Objective: Reproduce the records without any changes, from their start down to the line containing "Looking at the screenshot, I should pos(646,72).", including that line.

Target pointing data:
--------------------
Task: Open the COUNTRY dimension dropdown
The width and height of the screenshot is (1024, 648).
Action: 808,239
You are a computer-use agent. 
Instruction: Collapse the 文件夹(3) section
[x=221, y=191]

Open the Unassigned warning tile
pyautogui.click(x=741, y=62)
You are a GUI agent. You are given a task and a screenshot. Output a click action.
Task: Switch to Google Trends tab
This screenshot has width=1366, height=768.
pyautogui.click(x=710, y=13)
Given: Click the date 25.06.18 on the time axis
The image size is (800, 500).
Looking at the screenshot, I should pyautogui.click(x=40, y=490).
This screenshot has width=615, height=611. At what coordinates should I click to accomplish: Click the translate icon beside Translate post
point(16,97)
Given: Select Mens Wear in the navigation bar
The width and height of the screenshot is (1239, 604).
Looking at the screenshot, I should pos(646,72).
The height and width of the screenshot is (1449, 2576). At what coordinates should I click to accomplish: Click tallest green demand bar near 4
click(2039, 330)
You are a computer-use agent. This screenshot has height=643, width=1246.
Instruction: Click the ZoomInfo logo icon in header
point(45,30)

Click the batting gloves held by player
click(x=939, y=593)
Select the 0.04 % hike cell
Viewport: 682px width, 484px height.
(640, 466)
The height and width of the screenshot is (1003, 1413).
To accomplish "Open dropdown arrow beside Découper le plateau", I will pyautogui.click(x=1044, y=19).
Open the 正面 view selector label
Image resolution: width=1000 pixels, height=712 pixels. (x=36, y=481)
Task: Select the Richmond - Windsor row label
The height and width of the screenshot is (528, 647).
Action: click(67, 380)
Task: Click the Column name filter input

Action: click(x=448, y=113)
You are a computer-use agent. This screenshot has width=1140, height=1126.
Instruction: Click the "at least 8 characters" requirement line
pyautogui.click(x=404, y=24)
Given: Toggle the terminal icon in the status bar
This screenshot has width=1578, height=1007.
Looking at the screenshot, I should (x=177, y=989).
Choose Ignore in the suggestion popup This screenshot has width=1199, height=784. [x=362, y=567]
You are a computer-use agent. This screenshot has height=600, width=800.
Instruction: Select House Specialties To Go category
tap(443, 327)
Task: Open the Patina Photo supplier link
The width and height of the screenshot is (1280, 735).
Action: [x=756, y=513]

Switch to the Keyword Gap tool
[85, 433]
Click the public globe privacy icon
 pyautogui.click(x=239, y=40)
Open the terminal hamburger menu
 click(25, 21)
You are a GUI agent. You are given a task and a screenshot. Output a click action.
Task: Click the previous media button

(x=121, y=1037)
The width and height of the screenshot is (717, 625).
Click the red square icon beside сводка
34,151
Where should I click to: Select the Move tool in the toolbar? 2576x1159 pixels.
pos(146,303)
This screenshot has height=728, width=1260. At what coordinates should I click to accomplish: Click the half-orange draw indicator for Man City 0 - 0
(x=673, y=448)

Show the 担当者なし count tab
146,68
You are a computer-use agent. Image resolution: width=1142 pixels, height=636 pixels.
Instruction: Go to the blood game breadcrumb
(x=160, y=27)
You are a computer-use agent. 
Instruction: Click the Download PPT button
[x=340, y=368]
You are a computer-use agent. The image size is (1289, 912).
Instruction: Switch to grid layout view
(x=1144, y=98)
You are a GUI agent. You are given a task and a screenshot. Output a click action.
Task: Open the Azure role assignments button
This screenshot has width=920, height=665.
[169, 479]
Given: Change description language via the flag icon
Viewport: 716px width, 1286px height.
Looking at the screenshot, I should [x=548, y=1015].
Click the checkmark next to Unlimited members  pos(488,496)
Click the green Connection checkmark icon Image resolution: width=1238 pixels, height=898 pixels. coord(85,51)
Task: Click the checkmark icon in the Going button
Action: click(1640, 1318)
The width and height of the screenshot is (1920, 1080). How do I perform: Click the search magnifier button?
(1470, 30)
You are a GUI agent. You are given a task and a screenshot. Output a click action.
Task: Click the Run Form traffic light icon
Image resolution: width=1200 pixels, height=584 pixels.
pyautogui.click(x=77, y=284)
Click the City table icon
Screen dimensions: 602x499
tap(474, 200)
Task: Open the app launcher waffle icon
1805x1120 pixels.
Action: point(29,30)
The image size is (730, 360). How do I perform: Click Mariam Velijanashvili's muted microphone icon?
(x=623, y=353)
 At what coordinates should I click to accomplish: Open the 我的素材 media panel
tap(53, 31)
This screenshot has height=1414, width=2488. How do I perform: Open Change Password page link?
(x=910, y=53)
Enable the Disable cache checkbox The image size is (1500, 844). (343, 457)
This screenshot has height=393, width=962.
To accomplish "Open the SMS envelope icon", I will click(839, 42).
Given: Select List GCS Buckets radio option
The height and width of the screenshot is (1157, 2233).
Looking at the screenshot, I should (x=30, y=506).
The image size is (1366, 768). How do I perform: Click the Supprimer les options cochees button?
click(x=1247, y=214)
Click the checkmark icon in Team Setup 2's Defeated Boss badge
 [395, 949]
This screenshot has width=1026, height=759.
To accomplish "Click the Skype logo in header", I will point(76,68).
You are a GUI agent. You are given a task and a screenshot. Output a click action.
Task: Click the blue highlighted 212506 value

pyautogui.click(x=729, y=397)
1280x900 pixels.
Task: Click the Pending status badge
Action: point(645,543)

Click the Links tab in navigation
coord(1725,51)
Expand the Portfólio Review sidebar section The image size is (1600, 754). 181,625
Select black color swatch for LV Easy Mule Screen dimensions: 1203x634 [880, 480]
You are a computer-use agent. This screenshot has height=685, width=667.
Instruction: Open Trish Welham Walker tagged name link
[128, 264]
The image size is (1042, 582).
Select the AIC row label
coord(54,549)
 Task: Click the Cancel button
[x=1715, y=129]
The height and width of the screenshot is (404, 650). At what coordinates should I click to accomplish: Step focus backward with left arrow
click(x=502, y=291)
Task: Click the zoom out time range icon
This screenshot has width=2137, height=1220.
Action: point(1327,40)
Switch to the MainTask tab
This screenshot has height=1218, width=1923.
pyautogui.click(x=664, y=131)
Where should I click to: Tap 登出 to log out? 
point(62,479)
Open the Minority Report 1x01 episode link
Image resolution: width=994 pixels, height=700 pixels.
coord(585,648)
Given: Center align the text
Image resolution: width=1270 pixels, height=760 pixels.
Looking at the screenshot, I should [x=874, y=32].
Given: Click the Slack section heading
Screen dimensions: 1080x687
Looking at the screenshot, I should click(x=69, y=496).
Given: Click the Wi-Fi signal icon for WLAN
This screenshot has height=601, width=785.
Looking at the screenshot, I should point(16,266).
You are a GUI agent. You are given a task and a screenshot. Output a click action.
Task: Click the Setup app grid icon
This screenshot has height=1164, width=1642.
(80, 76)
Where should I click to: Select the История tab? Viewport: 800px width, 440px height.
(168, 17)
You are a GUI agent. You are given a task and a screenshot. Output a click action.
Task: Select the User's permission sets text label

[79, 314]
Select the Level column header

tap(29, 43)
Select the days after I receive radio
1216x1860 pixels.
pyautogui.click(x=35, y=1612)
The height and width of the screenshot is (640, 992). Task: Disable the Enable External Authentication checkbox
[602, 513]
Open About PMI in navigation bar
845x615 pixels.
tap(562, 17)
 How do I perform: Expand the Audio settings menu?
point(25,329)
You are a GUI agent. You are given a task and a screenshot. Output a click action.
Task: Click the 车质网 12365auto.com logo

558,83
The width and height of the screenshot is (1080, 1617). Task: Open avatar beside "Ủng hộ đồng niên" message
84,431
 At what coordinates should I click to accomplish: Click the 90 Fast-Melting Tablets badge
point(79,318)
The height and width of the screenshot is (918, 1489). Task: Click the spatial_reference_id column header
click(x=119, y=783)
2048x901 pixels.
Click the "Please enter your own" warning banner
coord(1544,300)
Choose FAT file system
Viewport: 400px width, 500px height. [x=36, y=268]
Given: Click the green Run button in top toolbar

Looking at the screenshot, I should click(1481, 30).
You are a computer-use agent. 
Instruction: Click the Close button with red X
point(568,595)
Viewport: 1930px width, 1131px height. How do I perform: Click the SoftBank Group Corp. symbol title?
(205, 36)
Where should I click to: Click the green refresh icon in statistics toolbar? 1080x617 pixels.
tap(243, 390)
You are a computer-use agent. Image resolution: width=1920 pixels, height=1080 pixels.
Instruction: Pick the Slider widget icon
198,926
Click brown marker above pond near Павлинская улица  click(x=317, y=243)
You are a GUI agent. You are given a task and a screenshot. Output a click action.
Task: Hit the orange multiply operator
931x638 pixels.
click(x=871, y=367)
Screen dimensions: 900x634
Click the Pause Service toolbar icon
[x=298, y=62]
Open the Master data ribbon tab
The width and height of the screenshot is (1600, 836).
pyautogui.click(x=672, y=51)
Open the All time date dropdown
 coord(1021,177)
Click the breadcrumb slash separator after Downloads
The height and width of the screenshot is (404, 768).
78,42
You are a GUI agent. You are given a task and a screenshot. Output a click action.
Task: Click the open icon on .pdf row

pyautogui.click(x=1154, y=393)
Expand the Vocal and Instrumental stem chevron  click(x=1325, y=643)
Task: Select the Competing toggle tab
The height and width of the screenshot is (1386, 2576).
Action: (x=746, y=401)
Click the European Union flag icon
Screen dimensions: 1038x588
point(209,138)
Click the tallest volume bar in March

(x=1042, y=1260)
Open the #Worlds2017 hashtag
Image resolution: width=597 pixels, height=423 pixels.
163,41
--------------------
Answer to the task:
Task: Open the COUNTRY dimension dropdown
The width and height of the screenshot is (1024, 648).
Action: 808,239
You are a computer-use agent. 
Instruction: Collapse the 文件夹(3) section
[x=221, y=191]

Open the Unassigned warning tile
pyautogui.click(x=741, y=62)
You are a GUI agent. You are given a task and a screenshot. Output a click action.
Task: Switch to Google Trends tab
This screenshot has width=1366, height=768.
pyautogui.click(x=710, y=13)
Given: Click the date 25.06.18 on the time axis
The image size is (800, 500).
Looking at the screenshot, I should pyautogui.click(x=40, y=490).
This screenshot has width=615, height=611. At what coordinates should I click to accomplish: Click the translate icon beside Translate post
point(16,97)
Given: Select Mens Wear in the navigation bar
The width and height of the screenshot is (1239, 604).
Looking at the screenshot, I should pos(646,72).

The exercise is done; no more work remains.